It may be surprising to us in the "western world" that millions of poor girls and women in developing countries have little to no access to the products necessary to manage their menstrual cycle. For five or so days each month, their lives are disrupted because they have no way to catch the flow of blood. This can lead to girls dropping out of school, early pregnancy and marriage, and loss of income when women stay at home during their period. In an attempt to avoid soiling their clothing, they may use dirty cloths, leaves, or even animal dung to catch their flow. "Menstrual Hygiene Management" (MHM) is seen as vitally important to reaching and sustaining goals set by the United Nations in the areas of education and gender equality (see: http://www.sswm.info/content/menstrual-hygiene-management).

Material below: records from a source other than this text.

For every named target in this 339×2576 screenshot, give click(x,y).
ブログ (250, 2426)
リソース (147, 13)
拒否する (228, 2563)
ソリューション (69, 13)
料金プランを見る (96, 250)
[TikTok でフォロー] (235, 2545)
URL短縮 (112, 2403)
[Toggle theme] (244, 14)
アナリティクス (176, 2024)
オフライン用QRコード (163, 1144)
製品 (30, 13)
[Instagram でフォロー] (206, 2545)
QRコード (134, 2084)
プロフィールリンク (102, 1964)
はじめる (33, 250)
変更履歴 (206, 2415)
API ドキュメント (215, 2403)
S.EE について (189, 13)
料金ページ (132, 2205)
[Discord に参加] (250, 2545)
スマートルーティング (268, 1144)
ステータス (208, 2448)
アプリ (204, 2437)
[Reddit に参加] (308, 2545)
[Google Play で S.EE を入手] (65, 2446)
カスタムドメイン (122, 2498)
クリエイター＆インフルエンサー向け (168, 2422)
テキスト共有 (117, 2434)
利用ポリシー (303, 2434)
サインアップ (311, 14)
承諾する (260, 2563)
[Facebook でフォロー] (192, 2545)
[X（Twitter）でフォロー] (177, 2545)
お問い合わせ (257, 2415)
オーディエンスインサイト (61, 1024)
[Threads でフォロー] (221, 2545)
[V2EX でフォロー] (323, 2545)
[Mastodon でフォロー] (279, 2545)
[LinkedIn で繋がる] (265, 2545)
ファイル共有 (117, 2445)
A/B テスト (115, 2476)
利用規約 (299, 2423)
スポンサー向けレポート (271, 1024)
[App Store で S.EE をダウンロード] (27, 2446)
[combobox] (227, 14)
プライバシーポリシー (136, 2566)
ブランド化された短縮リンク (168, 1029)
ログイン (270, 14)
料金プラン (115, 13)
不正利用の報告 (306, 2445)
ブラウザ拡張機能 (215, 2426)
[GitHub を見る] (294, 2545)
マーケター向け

Oftentimes, the lack of menstrual hygiene products is coupled with a lack of education around basic women's health questions like, why do we menstruate? what does menstruation have to do with reproduction? how can I avoid pregnancy? how can I protect myself from getting a sexually transmitted infection? Menstruation, sexuality and reproduction are often taboo subjects and simply not discussed at all.
Disposable pads are a convenient way to catch the monthly blood flow, but in most poor regions (like where we work in Ghana), they're too costly and not easy to get, given that the nearest market is miles away and there is no transportation. Washable/re-usable pads are a good option - and here's where Healthy Villages comes in.
We are currently exploring options to bring this important project to Ghana!